# Old Bailey Wood Bottom Plane



## wickedsolo (Feb 17, 2017)

Just wanted to know if anyone has knowledge of these old Bailey wood bottom hand planes? 

I picked one up on eBay for $20. It’s in decent shape. It’s able to be restored enough to be in working order, but there is a crack in the cast iron body that I wasn’t aware of until I got it. The wood block is 15” long. 

I figured I’d just clean the cast iron pieces, flatten the bottom, and sharpen the iron. 

Is this one worth anything restored? Or, should I just get it in working order for my own uses/collection? 


Sent from my iPhone using Tapatalk


----------



## WeebyWoodWorker (Jun 11, 2017)

I think that would be a No.26 transitional plane. Is it like this ( http://www.handplane.com/206/stanley-no-26-jack-plane/ ) one? Is the beech sole even in decent enough condition to use? A picture would be of great help.


----------



## wickedsolo (Feb 17, 2017)

WeebyWoodWorker said:


> I think that would be a No.26 transitional plane. Is it like this ( http://www.handplane.com/206/stanley-no-26-jack-plane/ ) one? Is the beech sole even in decent enough condition to use? A picture would be of great help.




Here are some pics of it. On the nose it says “No. 27”, so I guess that’s what it is.

The handle is cracked, but I can fix that. 

The sole needs some work. I was going to flatten it, but there are some surface cracks. Was wondering if the best option there would be epoxy? Or maybe adding a thin piece of hardwood...oak or something? Not sure what the triangle notch out is...





























Sent from my iPhone using Tapatalk


----------



## wickedsolo (Feb 17, 2017)

I’m actually thinking about sending it back. That notch out in the bottom is strange. I also know the 27’s are fairly common. 


Sent from my iPhone using Tapatalk


----------



## wickedsolo (Feb 17, 2017)

Well, turns out the seller just refunded my money and told me to keep it. Lol.


----------



## Terry Q (Jul 28, 2016)

The cut out looks like someone was attempting a repair. It’s done to make the mouth opening smaller and is/was required because of wear and flattening of the base over the years caused the mouth opening to get too wide since it’s a tapered opening.

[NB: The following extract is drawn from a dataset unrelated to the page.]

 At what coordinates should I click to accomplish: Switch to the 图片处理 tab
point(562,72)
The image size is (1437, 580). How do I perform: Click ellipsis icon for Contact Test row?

In woodworking there is always more then one way to accomplish something.


----------



## wickedsolo (Feb 17, 2017)

Terry Q said:


> The cut out looks like someone was attempting a repair. It’s done to make the mouth opening smaller and is/was required because of wear and flattening of the base over the years caused the mouth opening to get too wide since it’s a tapered opening.
> 
> 
> In woodworking there is always more then one way to accomplish something.




I opted to veneer a new sole on it. 













Sent from my iPhone using Tapatalk


----------